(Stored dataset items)
-=-=-=-=-
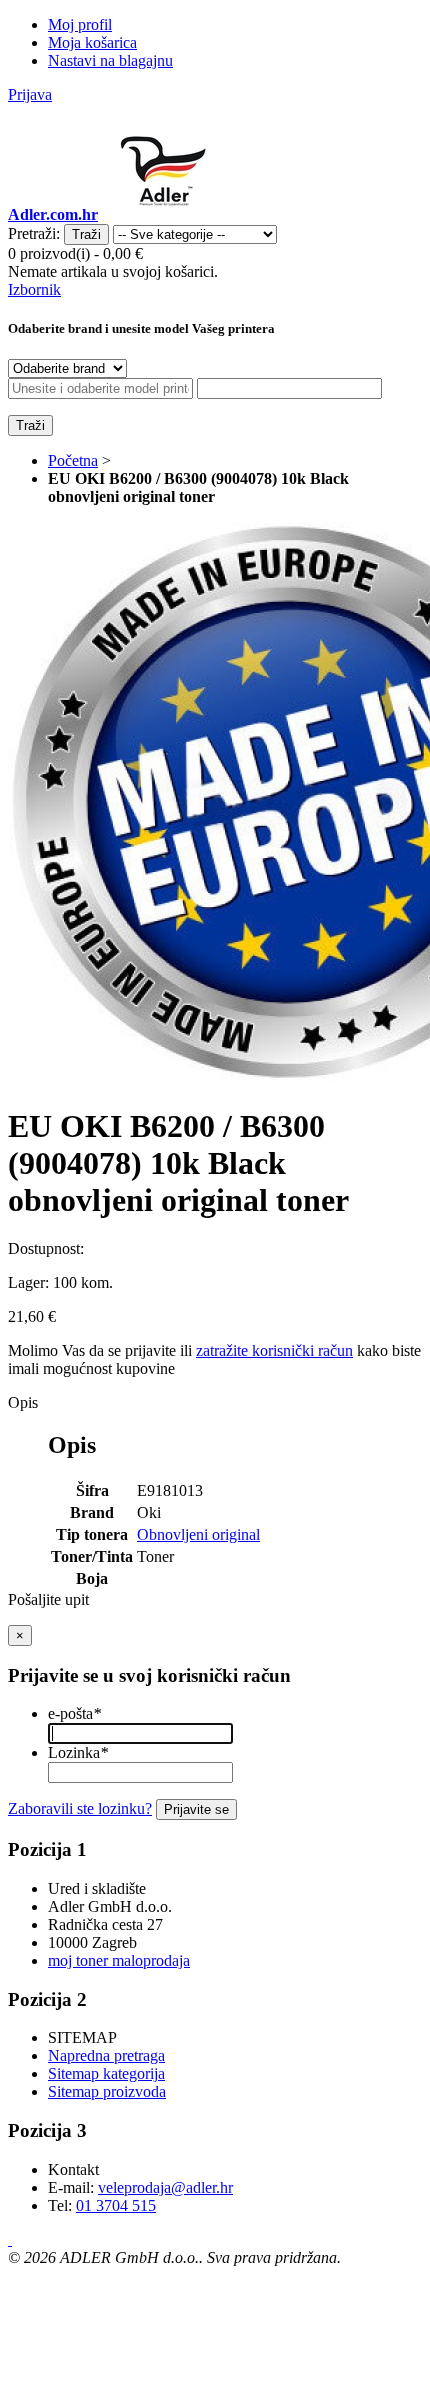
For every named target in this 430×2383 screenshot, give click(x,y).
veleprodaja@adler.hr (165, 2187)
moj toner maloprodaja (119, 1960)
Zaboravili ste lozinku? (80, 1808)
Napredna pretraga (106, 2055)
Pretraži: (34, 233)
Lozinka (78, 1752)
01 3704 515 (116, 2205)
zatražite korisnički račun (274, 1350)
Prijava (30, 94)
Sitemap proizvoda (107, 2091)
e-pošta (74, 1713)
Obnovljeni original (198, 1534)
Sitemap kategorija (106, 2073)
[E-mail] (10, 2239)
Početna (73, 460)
-=-=-=-=-
### What the exercise asks
Please restate, exactly as written, the line that holds "e-pošta (74, 1713)" and all remaining lines of the data above, and only those.

### Written answer
e-pošta (74, 1713)
Obnovljeni original (198, 1534)
Sitemap kategorija (106, 2073)
[E-mail] (10, 2239)
Početna (73, 460)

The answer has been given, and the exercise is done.